__Task instructions__
Which of the lines below include the word "Select"? Pull each one out.

Stored items:
╭──
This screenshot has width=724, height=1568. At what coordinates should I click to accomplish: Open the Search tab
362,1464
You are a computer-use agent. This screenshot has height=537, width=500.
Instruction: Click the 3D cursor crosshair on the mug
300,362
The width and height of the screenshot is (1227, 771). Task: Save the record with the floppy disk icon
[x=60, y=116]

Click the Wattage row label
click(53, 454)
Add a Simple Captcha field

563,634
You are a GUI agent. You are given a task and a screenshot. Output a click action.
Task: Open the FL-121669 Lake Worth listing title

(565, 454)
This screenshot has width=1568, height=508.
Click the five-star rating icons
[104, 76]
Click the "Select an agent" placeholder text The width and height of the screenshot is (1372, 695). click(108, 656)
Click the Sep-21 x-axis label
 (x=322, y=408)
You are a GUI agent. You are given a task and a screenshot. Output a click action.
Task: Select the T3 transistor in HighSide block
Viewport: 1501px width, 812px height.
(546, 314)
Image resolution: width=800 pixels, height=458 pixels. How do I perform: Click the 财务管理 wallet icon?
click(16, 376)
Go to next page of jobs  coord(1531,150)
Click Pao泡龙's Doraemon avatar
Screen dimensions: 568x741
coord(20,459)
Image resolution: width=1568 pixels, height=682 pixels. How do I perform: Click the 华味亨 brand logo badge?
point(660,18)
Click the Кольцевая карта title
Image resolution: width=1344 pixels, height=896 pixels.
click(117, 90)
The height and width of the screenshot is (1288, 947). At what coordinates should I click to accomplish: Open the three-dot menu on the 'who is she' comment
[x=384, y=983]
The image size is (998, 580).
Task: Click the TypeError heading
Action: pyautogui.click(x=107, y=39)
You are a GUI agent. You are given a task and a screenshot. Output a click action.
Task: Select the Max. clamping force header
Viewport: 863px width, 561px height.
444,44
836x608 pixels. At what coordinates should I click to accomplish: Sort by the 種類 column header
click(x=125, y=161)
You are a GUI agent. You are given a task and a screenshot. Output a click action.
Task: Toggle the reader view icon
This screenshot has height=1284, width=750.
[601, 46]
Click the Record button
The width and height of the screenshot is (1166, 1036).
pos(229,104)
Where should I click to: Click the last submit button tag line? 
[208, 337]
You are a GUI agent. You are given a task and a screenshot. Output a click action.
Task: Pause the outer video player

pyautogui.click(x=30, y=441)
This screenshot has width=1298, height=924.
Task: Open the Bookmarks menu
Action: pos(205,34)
╰──
__Solution for this exercise__
Click the "Select an agent" placeholder text The width and height of the screenshot is (1372, 695). click(108, 656)
Task: Select the T3 transistor in HighSide block
Task: Select the Max. clamping force header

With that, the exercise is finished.